Pressed by workers during the town hall Q&A about how the contract addresses privatization, Dimondstein responded: “That’s outside the four corners of the contract. But we have some provisions in the contract that will help.” These “provisions” amount to little more than vague no-layoff language and verbal reassurances. “Privatization will be decided in the legislative arena, the political arena and in the streets,” he concluded.
But the APWU is doing nothing to mobilize a fight “in the streets,” even as millions take to the streets against Trump.
The APWU contract was announced the same day that protests against immigration raids broke out in Los Angeles. The town hall took place as Trump deployed the National Guard and Marines to the city, and as California Service Employees International Union President David Huerta was beaten and detained.

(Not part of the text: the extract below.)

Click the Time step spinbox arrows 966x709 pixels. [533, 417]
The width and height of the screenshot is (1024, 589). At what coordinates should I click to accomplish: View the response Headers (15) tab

Colossal struggles are unfolding, pitting the working class against the corporate oligarchy that rules through Trump. Yet the more this conflict sharpens, the more the pro-corporate union bureaucrats reveal themselves to be on the side of the ruling class.
This includes not only the feigned helplessness of the APWU, but also explicit support for Trump’s right-wing policies. In the wake of mass protests denouncing Trump’s assault on immigrants, the United Auto Workers is doubling down on support for his “America First” agenda. UAW President Shawn Fain—who has facilitated thousands of layoffs—issued a statement blaming job losses on foreign workers and “free trade,” falsely presenting trade war and economic nationalism as a defense of “American” jobs.
The WSWS and the Postal Workers Rank-and-File Committee have warned from the beginning that the unions were preparing a historic betrayal. The real purpose of the contract campaign was to preempt mass resistance by binding workers to a fictitious “agreement,” to be torn up and rewritten as needed under the incoming Trump-Steiner regime.
This entire framework must be rejected. The Postal Workers Rank-and-File Committee calls on all workers to vote “No” on this fraudulent contract and to begin preparations for a nationwide strike, uniting postal workers, logistics workers, teachers, healthcare workers and others in a common fight against the growing threat of dictatorship and the destruction of basic democratic and social rights.
Such a movement must be independent of the corporatist trade union apparatus, which is working hand in glove with the Trump administration and the fascist right. It must be based on the organization of rank-and-file committees in every workplace, democratically controlled by workers themselves. And it must be guided by a clear political program: to fight for socialism, not only to defend jobs and wages but to end the system of capitalist exploitation and war that has brought humanity to the brink.
The way forward is not through appeals to Congress or toothless advisory committees, but through mass, unified and politically conscious action by the working class.